■ **Records shown**:
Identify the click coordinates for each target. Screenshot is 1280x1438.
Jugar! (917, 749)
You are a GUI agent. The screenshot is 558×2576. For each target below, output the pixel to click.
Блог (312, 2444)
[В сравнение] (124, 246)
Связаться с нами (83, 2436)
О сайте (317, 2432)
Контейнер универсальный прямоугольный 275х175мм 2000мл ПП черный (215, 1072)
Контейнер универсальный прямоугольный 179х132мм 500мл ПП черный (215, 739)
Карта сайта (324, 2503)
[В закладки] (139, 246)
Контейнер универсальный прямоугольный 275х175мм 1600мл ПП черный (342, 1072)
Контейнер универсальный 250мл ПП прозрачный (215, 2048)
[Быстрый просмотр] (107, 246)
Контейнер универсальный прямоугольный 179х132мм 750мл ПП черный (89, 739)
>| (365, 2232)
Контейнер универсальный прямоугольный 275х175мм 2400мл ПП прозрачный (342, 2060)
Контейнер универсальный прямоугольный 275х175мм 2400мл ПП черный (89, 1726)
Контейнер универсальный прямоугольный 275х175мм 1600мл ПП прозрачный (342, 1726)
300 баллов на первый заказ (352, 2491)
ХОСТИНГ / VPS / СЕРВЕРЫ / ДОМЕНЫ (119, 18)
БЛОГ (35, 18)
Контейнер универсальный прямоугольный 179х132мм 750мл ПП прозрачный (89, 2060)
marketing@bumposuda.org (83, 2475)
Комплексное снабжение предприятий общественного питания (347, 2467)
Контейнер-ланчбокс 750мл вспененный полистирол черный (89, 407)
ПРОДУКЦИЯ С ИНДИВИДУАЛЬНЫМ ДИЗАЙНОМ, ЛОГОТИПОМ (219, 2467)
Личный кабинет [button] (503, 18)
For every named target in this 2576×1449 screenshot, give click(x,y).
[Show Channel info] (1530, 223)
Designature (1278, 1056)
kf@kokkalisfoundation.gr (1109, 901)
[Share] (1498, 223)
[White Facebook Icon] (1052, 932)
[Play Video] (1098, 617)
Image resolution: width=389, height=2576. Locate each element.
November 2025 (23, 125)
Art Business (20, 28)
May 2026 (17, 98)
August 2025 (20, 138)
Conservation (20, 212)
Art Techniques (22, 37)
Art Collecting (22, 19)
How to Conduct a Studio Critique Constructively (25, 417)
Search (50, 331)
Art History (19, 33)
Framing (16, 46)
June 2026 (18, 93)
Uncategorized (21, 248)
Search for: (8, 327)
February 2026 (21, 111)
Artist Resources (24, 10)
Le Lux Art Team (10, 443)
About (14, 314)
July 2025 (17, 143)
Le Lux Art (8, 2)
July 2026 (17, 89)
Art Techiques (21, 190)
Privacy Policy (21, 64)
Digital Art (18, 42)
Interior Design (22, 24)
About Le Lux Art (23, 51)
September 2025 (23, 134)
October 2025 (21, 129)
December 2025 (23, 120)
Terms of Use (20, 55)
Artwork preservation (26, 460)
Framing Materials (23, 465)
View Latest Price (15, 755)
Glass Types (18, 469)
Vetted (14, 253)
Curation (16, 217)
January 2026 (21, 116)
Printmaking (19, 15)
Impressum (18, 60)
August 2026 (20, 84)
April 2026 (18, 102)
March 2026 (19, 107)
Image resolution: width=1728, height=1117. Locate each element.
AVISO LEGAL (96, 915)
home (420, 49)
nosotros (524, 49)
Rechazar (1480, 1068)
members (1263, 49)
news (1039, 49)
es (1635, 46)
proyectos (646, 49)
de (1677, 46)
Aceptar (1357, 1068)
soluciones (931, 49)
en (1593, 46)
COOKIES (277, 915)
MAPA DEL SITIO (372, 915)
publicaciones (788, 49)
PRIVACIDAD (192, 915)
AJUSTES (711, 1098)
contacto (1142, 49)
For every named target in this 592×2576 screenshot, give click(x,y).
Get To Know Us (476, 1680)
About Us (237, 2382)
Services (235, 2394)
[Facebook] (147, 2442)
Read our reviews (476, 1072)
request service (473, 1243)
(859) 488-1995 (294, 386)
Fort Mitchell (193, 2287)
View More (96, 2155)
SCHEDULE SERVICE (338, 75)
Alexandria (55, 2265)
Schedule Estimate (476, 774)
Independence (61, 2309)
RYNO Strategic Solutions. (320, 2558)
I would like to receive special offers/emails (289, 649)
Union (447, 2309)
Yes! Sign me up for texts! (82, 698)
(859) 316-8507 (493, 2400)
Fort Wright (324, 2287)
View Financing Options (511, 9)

■ **Instructions for the task**: Only the lines containing "прозрачный" are needed; pull them out of the listing.

■ **Response below**:
Контейнер универсальный 250мл ПП прозрачный (215, 2048)
Контейнер универсальный прямоугольный 275х175мм 2400мл ПП прозрачный (342, 2060)
Контейнер универсальный прямоугольный 275х175мм 1600мл ПП прозрачный (342, 1726)
Контейнер универсальный прямоугольный 179х132мм 750мл ПП прозрачный (89, 2060)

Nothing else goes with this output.